The same per microbatch per partition: 0.12 snapshot files, 4 delta files.
Of local-dir files: 200 temp_shuffle files per microbatch (as expected) and
2 other files (shuffle.data+shuffle.index).
If I reduce the number of shuffle partitions, two things happen:
- Throughput of a single pipeline improves.
- CPU usage by the pipeline is reduced (allowing a single node to co-run
larger number of pipelines).
Most of the improvements are gained by the time the number of partitions is
reduced to 5-10.
Going below that, further improvements are marginal.
When reducing the number of shuffle partitions from 200 to 10, physical
latency of data ingestion into the checkpoint is reduced 1.9 times, and CPU
usage is reduced 2.6 times.
When reducing the number of shuffle partitions from 200 to 5, physical
latency of data ingestion into the checkpoint is reduced 2.1 times, and CPU
usage is reduced 4.5 times.
Still, latency remains high, because the number of created files per
microbatch remains high.
..........
With 5 shuffle partitions, Spark creates 23.9 files (per microbatch) in
checkpoint store and 6.9 files in Spark local-dir.
Of checkpoint files: 0.15 per microbatch are snapshot files, and 19.7 are
delta files.
Of local-dir files: 4.93 temp_shuffle files per microbatch (as expected)
and 2 other files (shuffle.data+shuffle.index).
Why would Spark need to create 20 delta files per microbatch, or to put it
another way: 4 delta files per microbatch per shuffle partition?

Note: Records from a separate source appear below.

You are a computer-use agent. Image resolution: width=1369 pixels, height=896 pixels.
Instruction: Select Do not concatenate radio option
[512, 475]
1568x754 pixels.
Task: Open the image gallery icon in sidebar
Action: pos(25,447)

One could try to guess this could be due to changing "timestamp", but this
does not bear out. In my produced stream (69 microbatches) there are only
46 distinct values for timestamp, consecutively increasing from first
timestamp to last. Thus lots of microbatches will have just one timestamp
value. On average, microbatch will have 1.5 distinct timestamp values. But
it would, of course, be terribly wrong for Spark to use raw timestamp value
as a key, as in real world almost every event would have a unique
timestamp, so the number of files required for saving by timestamp as a key
would be insane, hopefully Spark does not attempt to do that. But perhaps
it may use the index of 2-minute window bucket as a key. If so, there are
only 6 distinct values per the whole event set (I have window size set to 2
minutes, watermark 10 minutes, and event set spans 11.5 minutes). Thus, 90%
of microbatches will fall wholly in just one window bucket, and 10% in two
buckets. So why 4 delta files per microbatch per shuffle partition?
..........
For the completeness of the picture, if I run the test with the shuffle
partition count set to 1, then:
Spark creates 8 files (per microbatch) in the checkpoint store and 3 files
in Spark local-dir.
Of checkpoint files: 0.03 per microbatch are snapshot files (only 2
snapshot files in the whole run), and 4 delta files per microbatch.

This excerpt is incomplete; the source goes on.